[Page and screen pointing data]
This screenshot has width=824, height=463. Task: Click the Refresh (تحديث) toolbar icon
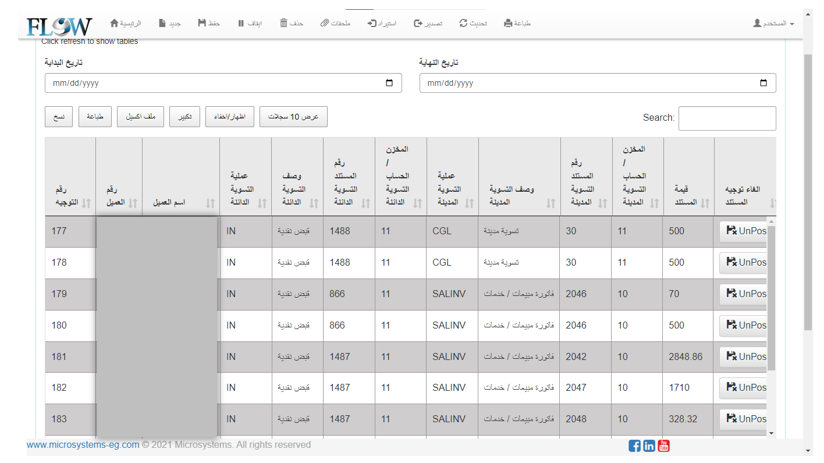point(463,23)
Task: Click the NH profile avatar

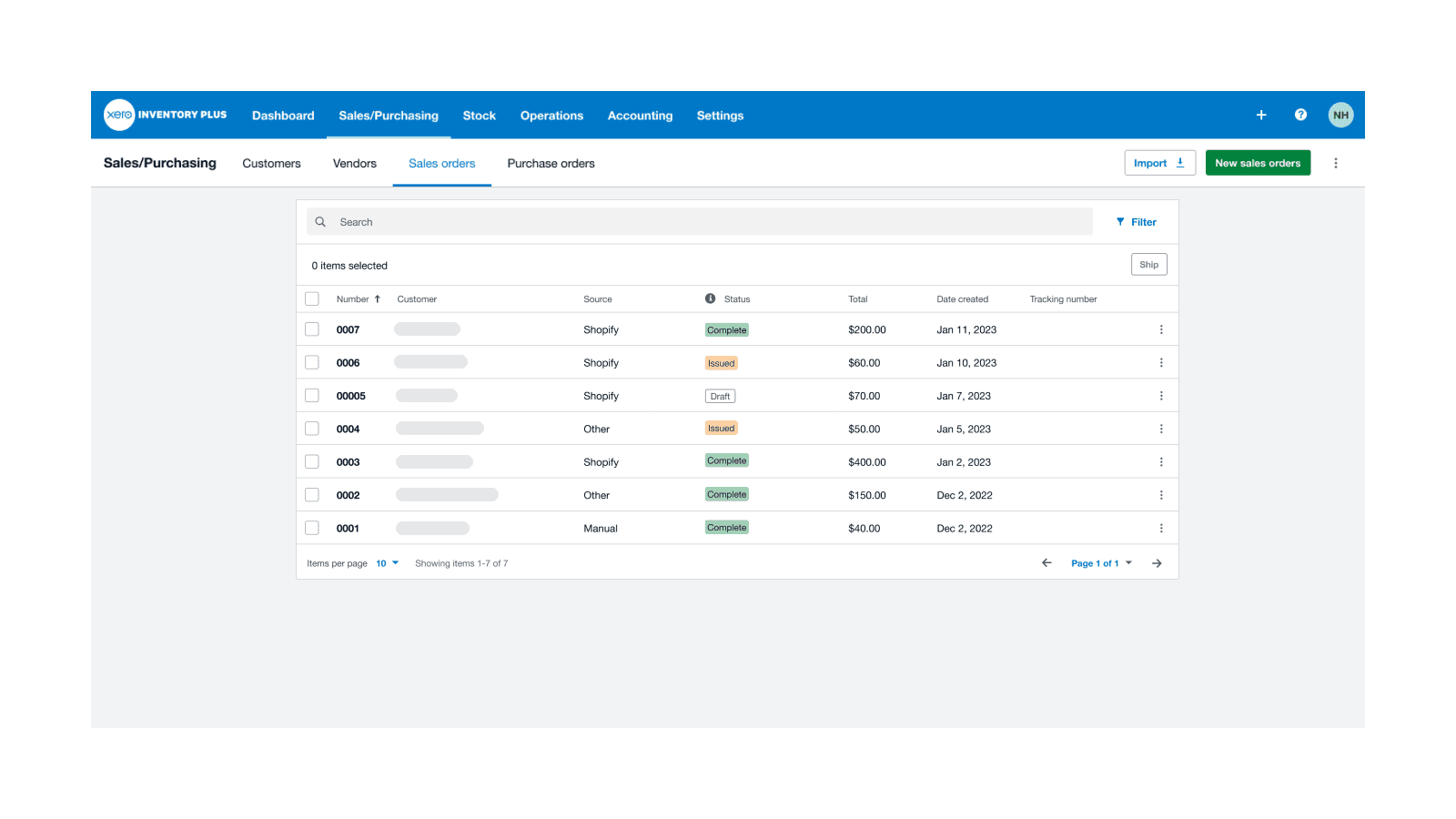Action: (1340, 115)

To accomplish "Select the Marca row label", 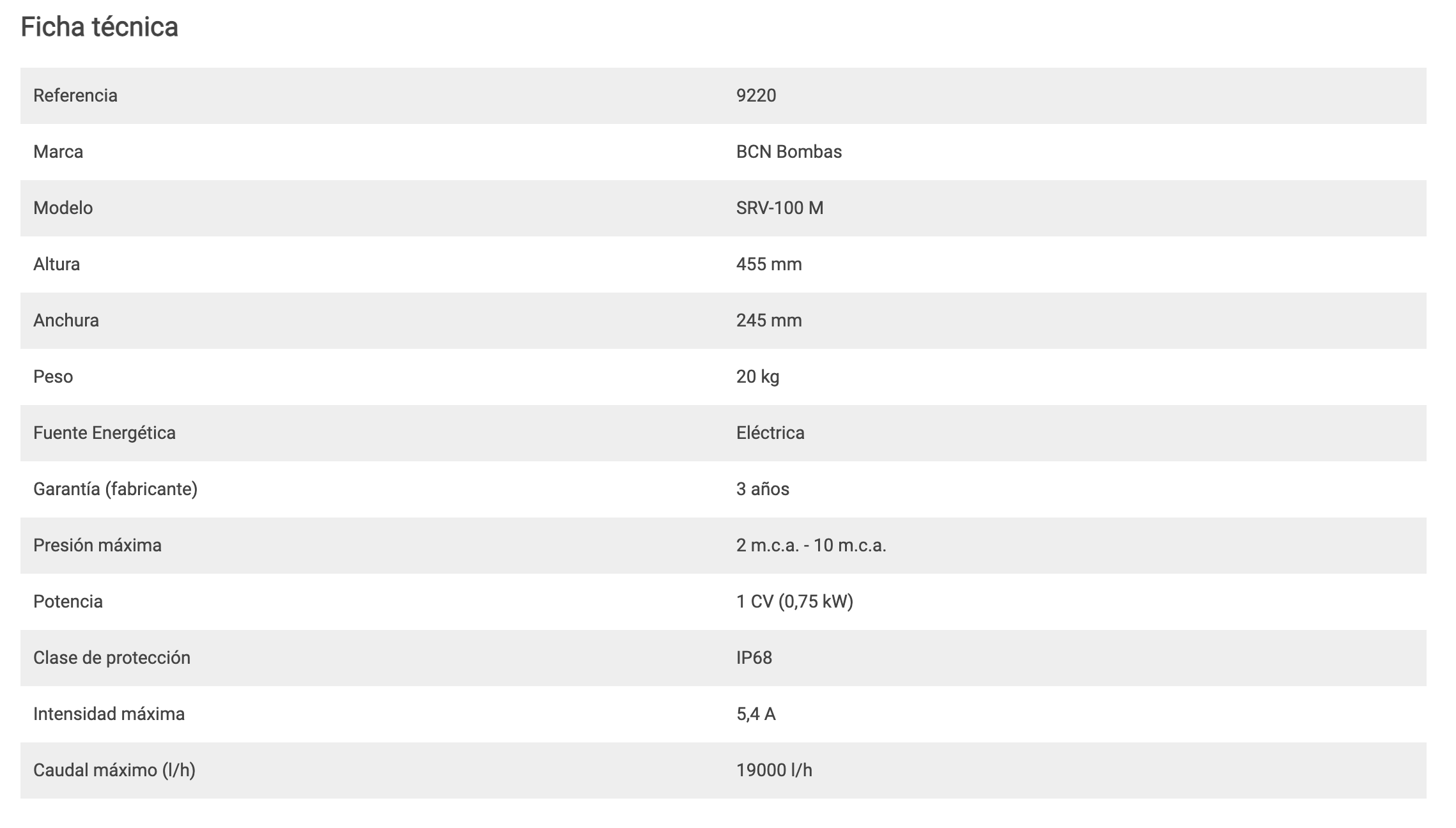I will (x=58, y=152).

TASK BRIEF => How many of the lines above contain the string "Click"? Reply with the number alone.

PROBLEM SOLUTION => 2